Data records:
[BEGIN]

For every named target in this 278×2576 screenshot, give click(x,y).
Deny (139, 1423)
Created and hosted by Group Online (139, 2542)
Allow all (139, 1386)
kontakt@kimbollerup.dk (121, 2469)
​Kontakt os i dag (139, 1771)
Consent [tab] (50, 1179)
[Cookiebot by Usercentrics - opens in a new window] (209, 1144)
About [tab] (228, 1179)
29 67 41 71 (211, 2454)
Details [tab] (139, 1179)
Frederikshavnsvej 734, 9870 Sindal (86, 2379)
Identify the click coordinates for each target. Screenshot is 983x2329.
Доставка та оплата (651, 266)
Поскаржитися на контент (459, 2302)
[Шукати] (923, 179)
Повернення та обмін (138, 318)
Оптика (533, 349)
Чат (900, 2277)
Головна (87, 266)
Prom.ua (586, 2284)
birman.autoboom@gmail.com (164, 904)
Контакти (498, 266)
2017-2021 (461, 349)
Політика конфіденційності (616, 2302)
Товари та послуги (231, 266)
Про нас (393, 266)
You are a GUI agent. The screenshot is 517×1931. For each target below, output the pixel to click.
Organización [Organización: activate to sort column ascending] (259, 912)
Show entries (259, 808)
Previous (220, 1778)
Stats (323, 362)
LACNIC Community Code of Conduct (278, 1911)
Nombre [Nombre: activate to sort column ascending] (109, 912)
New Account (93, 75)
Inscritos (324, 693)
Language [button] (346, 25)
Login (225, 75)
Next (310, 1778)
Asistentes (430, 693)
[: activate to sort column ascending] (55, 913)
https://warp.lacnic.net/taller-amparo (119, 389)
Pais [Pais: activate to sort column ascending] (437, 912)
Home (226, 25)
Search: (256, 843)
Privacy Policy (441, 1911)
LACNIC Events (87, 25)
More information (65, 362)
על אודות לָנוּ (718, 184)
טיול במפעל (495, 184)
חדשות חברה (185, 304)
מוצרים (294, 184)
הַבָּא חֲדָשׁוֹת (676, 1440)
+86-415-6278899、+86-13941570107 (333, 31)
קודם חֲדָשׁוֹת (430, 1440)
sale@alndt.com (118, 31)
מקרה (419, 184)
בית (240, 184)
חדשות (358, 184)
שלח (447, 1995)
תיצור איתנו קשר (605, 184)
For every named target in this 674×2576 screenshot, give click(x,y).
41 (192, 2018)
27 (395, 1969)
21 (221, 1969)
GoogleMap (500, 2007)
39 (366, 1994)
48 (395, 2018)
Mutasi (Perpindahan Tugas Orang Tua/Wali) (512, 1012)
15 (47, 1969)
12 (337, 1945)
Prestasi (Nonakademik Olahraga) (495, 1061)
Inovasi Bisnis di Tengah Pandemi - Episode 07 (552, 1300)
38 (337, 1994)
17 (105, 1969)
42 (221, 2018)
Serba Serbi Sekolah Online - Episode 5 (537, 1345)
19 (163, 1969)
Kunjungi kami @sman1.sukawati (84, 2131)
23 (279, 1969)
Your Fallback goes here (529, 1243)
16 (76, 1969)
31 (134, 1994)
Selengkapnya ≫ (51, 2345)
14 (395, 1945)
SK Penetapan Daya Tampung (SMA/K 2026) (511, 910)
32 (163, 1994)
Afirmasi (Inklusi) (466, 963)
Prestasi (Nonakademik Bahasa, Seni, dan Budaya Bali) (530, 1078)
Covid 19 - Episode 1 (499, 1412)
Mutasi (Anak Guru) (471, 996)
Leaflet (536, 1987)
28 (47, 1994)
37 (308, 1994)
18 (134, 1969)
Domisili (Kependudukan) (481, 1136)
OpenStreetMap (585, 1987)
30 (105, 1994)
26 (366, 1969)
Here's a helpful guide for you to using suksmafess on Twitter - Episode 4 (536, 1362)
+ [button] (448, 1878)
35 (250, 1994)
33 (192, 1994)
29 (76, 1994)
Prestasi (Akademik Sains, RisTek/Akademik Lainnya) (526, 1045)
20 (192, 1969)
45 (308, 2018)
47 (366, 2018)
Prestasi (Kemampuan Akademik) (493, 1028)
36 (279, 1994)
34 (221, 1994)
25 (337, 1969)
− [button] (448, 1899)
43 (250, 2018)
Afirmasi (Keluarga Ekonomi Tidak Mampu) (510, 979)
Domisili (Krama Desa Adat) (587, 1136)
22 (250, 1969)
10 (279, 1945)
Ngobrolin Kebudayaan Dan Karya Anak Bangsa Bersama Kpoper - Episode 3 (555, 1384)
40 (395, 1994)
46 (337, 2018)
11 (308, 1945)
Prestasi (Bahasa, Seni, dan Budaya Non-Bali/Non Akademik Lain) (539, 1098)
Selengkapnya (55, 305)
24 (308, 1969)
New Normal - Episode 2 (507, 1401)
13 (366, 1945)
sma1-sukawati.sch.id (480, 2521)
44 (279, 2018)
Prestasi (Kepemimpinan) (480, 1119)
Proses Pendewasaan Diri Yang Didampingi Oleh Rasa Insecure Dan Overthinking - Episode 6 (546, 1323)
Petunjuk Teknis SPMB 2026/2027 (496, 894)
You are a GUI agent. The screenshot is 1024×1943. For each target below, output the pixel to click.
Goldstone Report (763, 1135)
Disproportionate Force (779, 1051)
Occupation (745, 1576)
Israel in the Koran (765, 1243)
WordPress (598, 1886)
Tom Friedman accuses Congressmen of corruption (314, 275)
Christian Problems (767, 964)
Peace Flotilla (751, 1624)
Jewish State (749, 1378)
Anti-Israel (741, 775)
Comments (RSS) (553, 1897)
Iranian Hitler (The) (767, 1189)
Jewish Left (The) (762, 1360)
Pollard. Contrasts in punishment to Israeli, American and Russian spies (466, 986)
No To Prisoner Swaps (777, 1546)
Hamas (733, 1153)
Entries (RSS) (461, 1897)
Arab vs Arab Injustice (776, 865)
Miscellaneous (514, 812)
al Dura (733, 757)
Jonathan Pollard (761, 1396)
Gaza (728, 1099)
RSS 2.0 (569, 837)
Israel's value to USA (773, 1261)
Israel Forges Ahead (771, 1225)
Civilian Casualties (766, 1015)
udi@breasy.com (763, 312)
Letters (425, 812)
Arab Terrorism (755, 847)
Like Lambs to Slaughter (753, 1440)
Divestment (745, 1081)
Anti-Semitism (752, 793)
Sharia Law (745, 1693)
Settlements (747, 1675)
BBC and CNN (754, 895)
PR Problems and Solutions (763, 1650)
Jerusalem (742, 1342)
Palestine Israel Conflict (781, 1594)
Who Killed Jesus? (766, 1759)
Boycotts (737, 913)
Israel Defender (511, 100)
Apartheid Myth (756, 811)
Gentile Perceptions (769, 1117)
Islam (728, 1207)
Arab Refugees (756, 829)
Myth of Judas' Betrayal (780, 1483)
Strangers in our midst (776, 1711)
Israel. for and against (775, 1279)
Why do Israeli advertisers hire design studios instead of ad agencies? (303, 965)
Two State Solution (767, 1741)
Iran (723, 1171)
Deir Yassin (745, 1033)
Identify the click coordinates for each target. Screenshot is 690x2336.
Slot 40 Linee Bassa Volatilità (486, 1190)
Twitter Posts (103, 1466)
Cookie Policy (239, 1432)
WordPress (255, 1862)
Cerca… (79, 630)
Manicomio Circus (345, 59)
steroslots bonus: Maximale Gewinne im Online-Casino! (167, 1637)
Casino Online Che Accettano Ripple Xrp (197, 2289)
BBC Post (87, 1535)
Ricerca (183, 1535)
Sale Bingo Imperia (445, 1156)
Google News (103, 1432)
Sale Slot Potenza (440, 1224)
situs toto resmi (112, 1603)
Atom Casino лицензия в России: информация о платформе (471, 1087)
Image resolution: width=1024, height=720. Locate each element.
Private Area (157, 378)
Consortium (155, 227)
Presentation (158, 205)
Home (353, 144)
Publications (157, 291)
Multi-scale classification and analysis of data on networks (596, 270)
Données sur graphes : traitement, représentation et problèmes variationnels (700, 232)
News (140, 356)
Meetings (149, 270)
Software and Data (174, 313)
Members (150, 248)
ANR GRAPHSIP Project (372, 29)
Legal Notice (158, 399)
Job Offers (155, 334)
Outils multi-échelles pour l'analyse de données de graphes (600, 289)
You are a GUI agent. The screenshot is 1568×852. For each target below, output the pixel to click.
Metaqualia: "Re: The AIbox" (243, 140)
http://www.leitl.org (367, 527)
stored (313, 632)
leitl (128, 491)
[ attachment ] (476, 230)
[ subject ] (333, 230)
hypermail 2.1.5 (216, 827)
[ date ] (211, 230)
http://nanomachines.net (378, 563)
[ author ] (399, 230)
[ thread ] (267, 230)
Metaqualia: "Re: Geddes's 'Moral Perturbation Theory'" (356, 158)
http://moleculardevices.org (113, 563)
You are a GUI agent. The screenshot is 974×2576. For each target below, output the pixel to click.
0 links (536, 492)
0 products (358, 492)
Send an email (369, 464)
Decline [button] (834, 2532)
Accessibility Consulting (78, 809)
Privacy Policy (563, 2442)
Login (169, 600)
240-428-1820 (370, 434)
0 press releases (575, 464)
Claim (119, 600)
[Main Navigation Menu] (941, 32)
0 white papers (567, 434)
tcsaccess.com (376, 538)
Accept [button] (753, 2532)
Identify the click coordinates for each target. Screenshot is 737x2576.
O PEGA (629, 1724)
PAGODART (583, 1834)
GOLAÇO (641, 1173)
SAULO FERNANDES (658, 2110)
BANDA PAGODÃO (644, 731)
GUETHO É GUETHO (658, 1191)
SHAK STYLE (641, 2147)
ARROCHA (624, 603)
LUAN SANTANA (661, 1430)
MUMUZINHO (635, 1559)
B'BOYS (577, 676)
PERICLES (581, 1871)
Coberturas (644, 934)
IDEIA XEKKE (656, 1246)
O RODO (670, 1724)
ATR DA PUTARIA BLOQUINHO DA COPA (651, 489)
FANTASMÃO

[END]

Reproduce the rows from the one containing "0 products (358, 492)" through the last row, changing "Privacy Policy" to "Privacy Notice" and keeping everything else the same.

0 products (358, 492)
Send an email (369, 464)
Decline [button] (834, 2532)
Accessibility Consulting (78, 809)
Privacy Notice (563, 2442)
Login (169, 600)
240-428-1820 (370, 434)
0 press releases (575, 464)
Claim (119, 600)
[Main Navigation Menu] (941, 32)
0 white papers (567, 434)
tcsaccess.com (376, 538)
Accept [button] (753, 2532)
Identify the click coordinates for each target. Screenshot is 737x2576.
O PEGA (629, 1724)
PAGODART (583, 1834)
GOLAÇO (641, 1173)
SAULO FERNANDES (658, 2110)
BANDA PAGODÃO (644, 731)
GUETHO É GUETHO (658, 1191)
SHAK STYLE (641, 2147)
ARROCHA (624, 603)
LUAN SANTANA (661, 1430)
MUMUZINHO (635, 1559)
B'BOYS (577, 676)
PERICLES (581, 1871)
Coberturas (644, 934)
IDEIA XEKKE (656, 1246)
O RODO (670, 1724)
ATR DA PUTARIA BLOQUINHO DA COPA (651, 489)
FANTASMÃO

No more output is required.